Тойнби очень часто находит верное решение, но находит его интуитивно, угадывает. У него нет ясного понимания, что в истории разных стран и времен сравнимо, а что уникально. Он наивно ссылается на статистику потребительских вкусов: бизнесмен может признать, что каждый покупатель неповторим; но для успешного ведения дела достаточно знать, в чем большинство сходится. Однако я, к примеру, хочу сравнить Ивана IV с Иосифом Сталиным: есть ли у них общая историческая почва? Или сравнить государства Генриха VIII, Ивана IV и Токугава Иэясу – что это, разновидности абсолютизма или совершенно разные вещи? Пример с изучением покупательских вкусов ничего мне не дает.

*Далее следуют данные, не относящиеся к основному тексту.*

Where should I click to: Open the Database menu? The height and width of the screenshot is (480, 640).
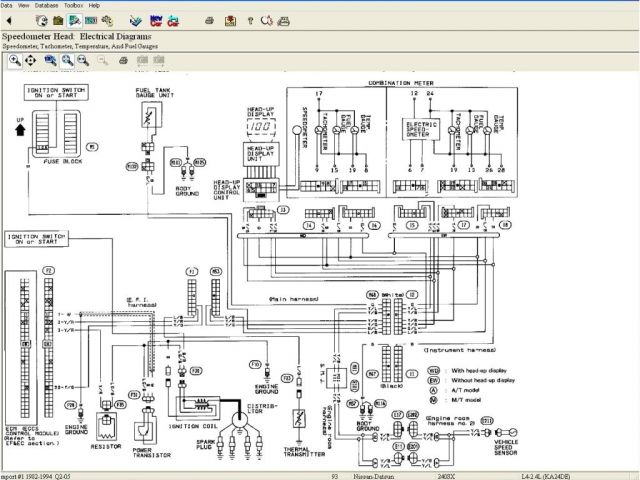click(46, 5)
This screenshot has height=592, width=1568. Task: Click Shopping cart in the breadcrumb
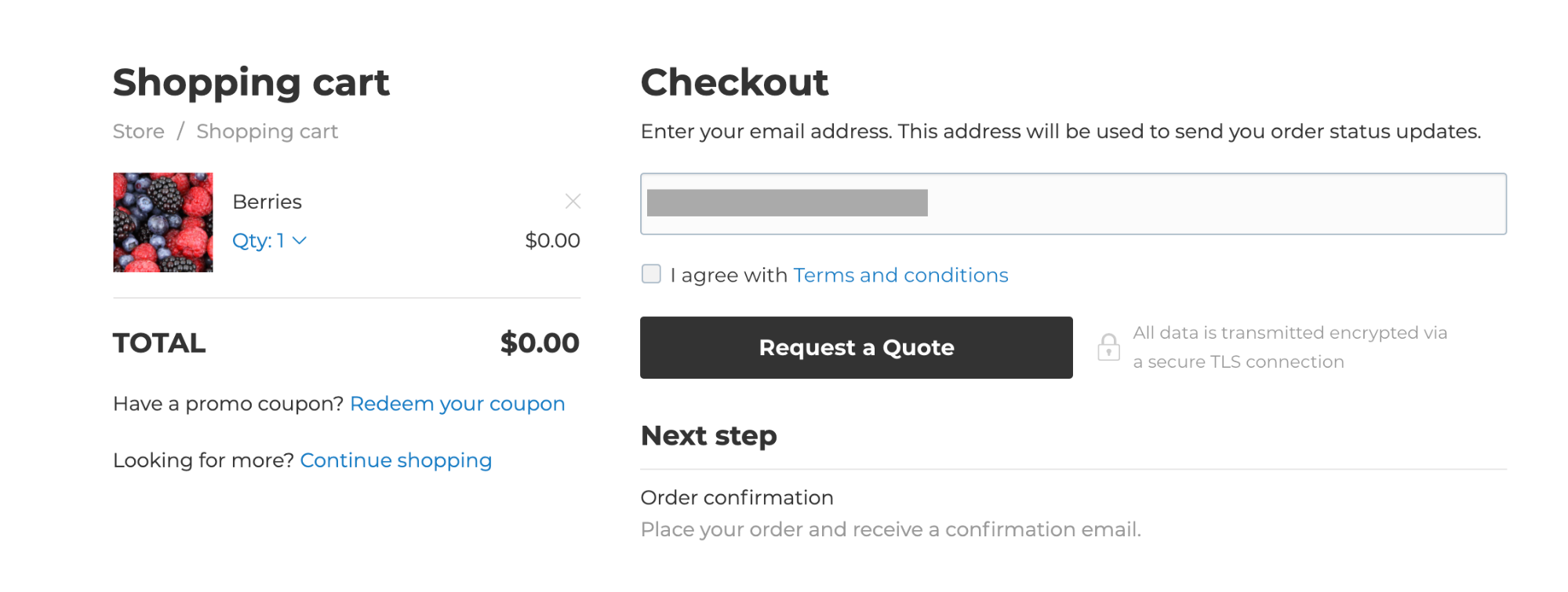coord(267,131)
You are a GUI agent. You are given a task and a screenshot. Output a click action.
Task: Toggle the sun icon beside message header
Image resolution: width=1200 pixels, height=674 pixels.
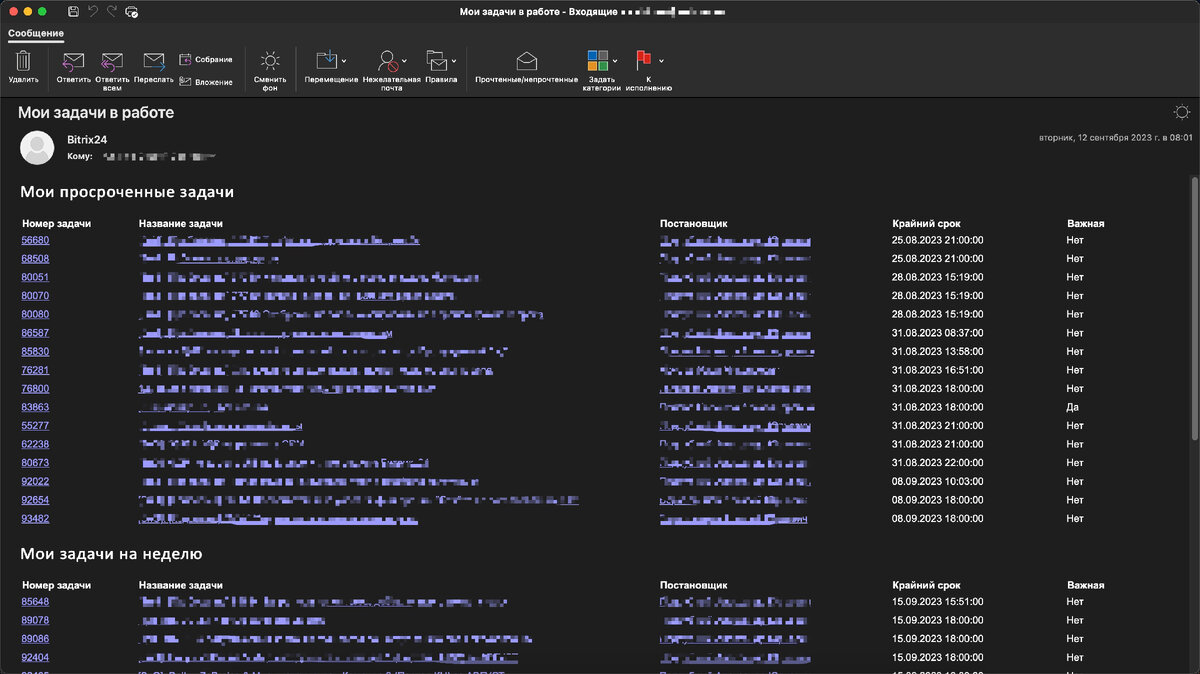coord(1182,112)
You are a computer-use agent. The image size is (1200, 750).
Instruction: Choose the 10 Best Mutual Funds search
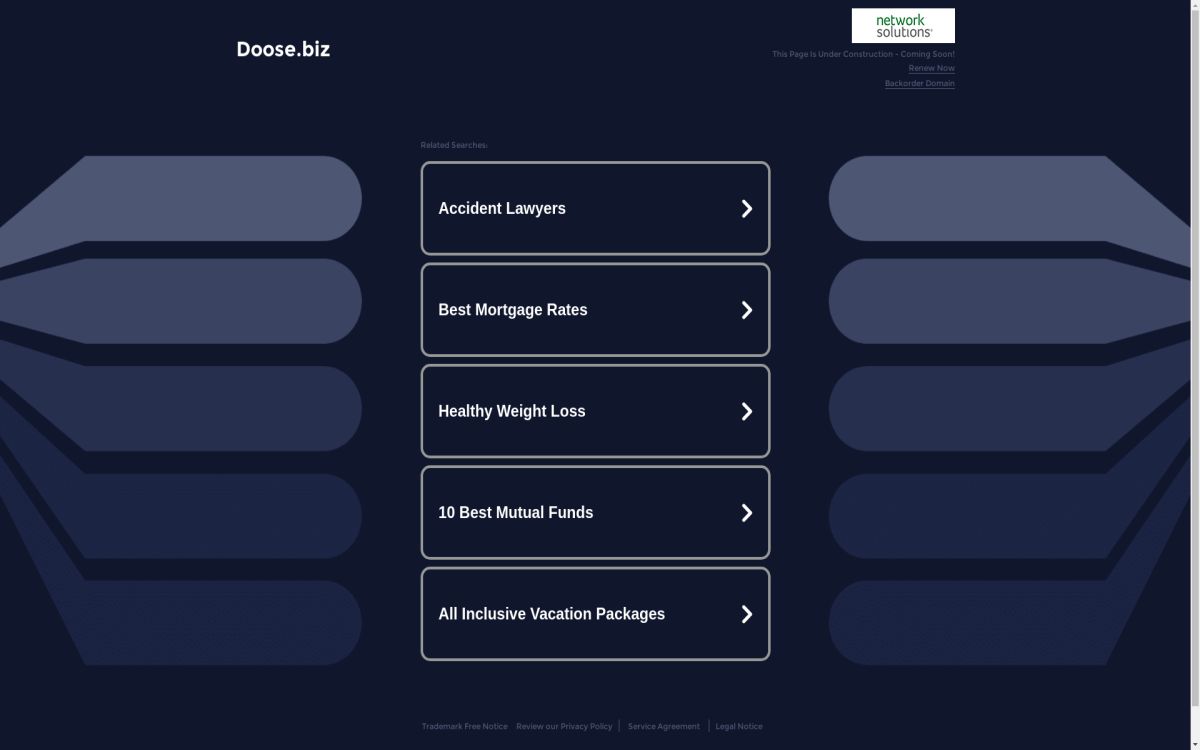(x=516, y=513)
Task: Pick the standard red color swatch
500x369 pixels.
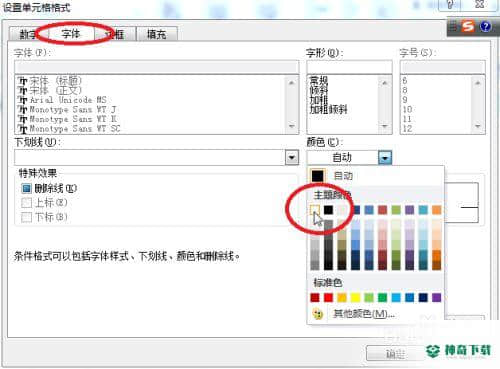Action: 328,297
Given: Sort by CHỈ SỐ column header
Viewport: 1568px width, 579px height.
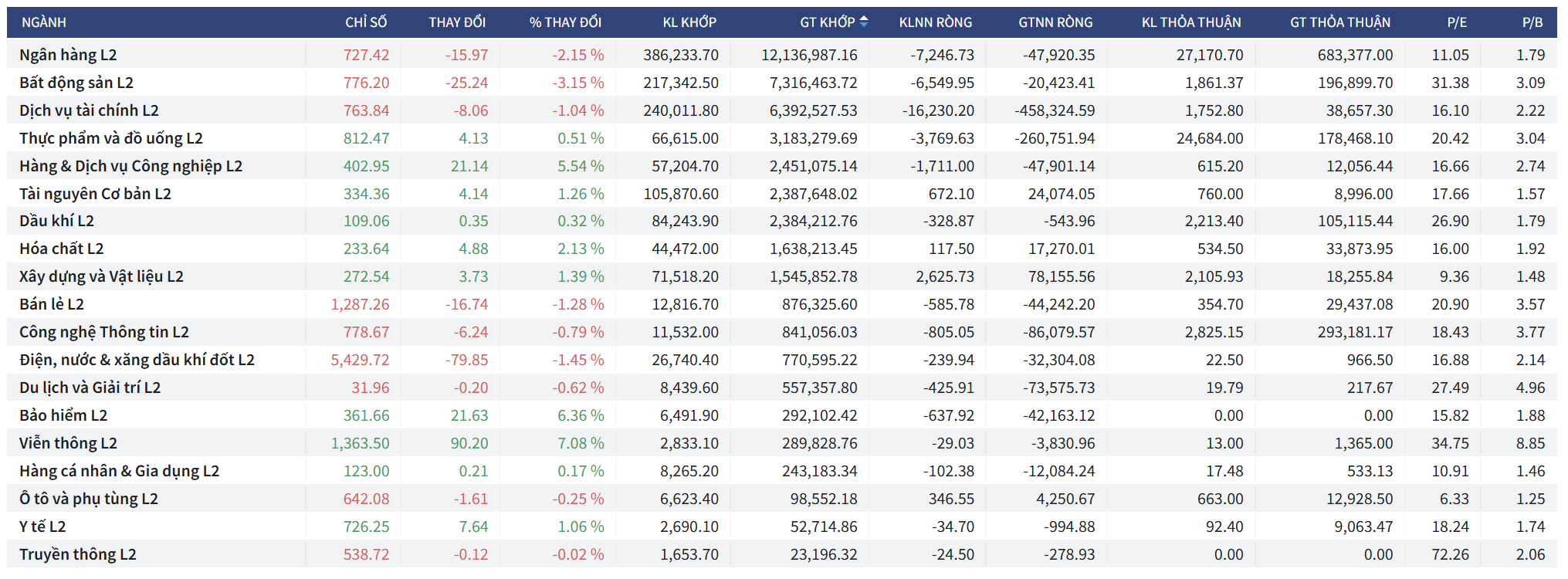Looking at the screenshot, I should 366,22.
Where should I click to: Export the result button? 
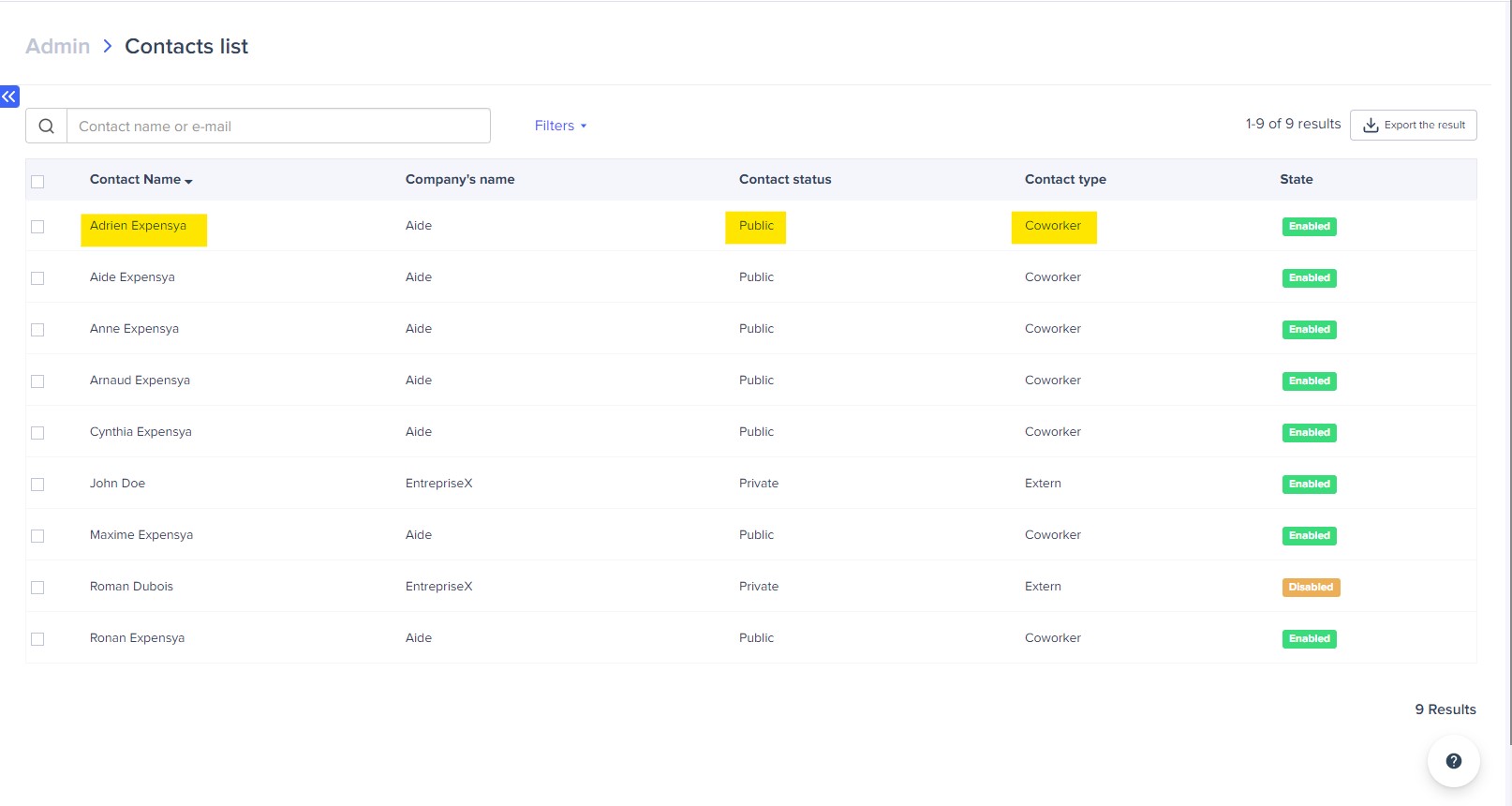[x=1413, y=126]
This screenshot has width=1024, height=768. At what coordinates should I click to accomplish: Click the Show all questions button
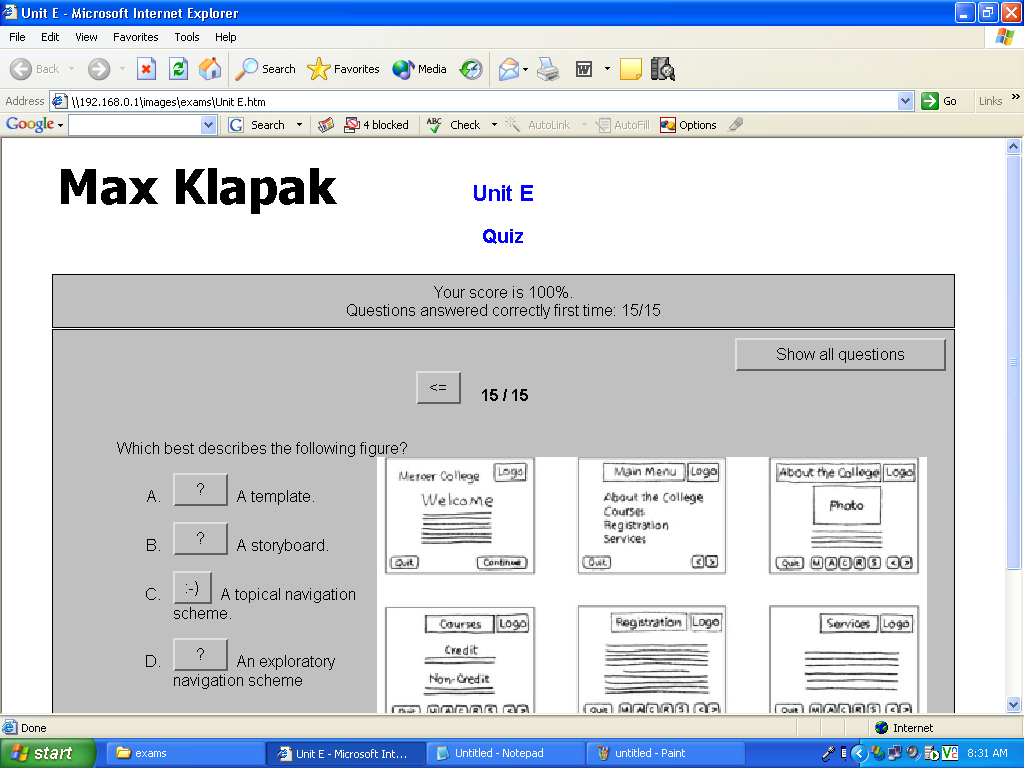click(840, 355)
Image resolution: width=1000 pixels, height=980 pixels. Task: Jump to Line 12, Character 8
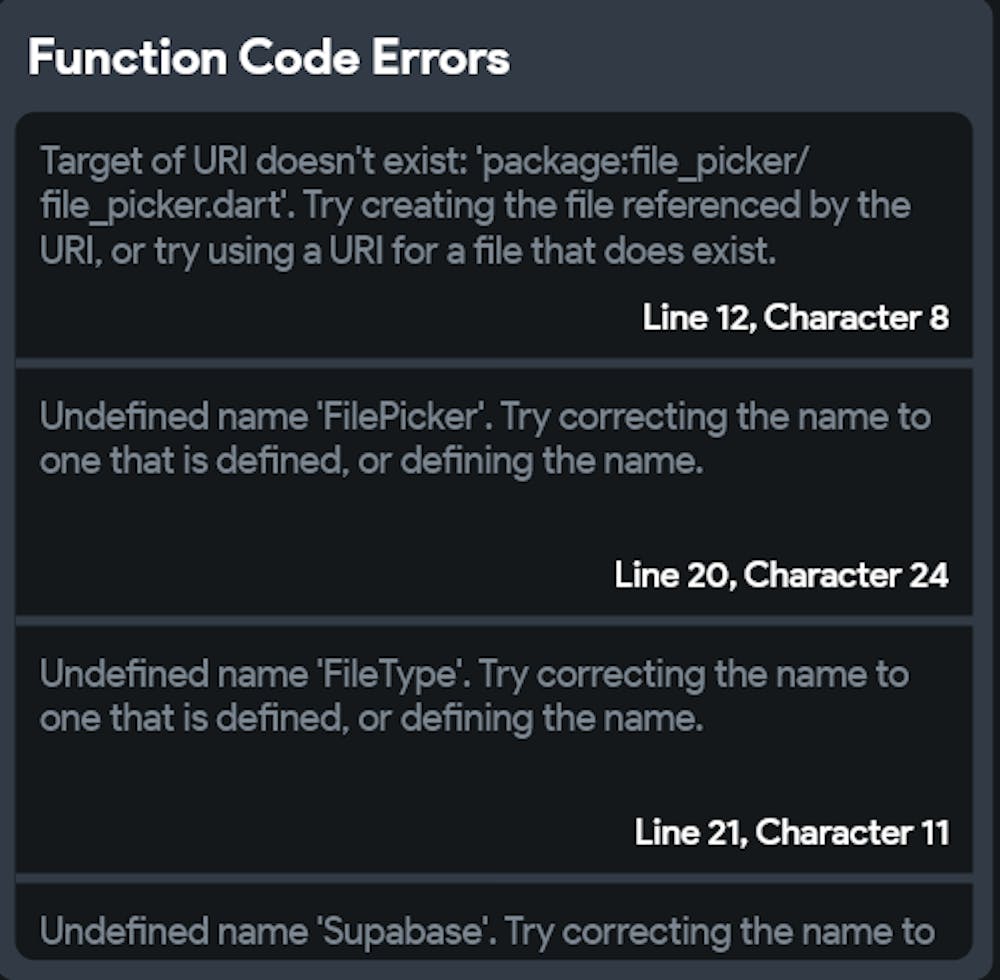tap(795, 318)
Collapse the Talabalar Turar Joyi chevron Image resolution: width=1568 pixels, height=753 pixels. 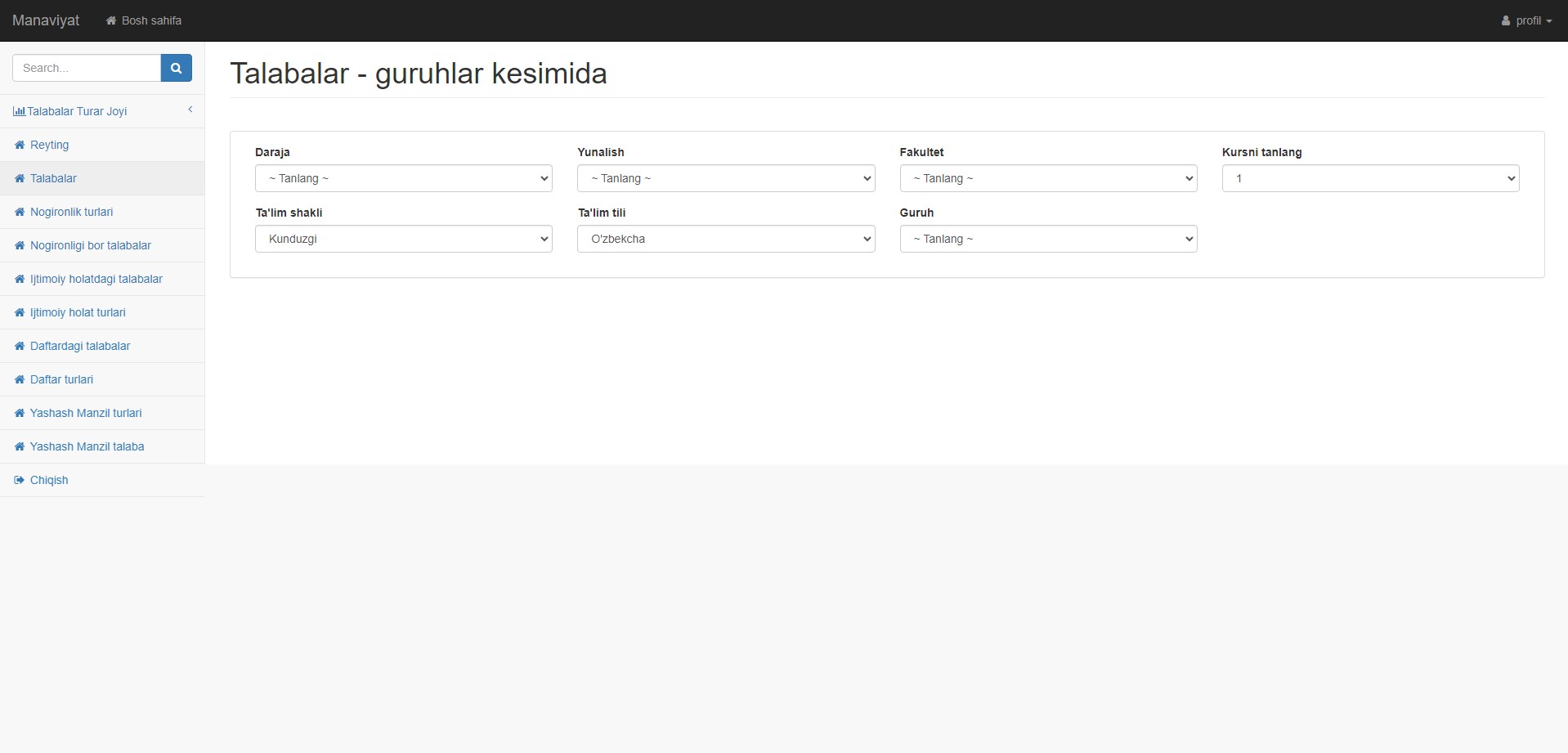(x=190, y=110)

Тойнби критикует «Очерк истории» Г. Дж. Уэллса за упрощение предмета и противопоставляет Уэллсу Шекспира: «Если мы расположим выдающиеся типажи великой шекспировской галереи в порядке возрастания духовности… мы увидим, что Шекспир движется от низкого к высокому, постоянно перемещая поле действия героя. Причем сдвигает его всегда в одном и том же направлении – отводя микрокосму (душевный мир героя. – Г.П.) главное место на сцене и отодвигая макрокосм на задний план. Это прослеживается в характерах шекспировских героев от Генриха V через Макбета к Гамлету. Довольно примитивный характер Генриха V ярко раскрывается в его ответах на вызовы человеческой среды: отношения его с собутыльниками, с отцом, с соратниками.

В описании Макбета использованы другие краски. Поле его действия сдвинуто, как бы более повернуто внутрь… Наконец – Гамлет. Мы видим, что макрокосм здесь почти полностью исчезает… Все погружено в пучину внутреннего конфликта… В Гамлете поле действия переносится из макрокосма в микрокосм почти полностью»[138].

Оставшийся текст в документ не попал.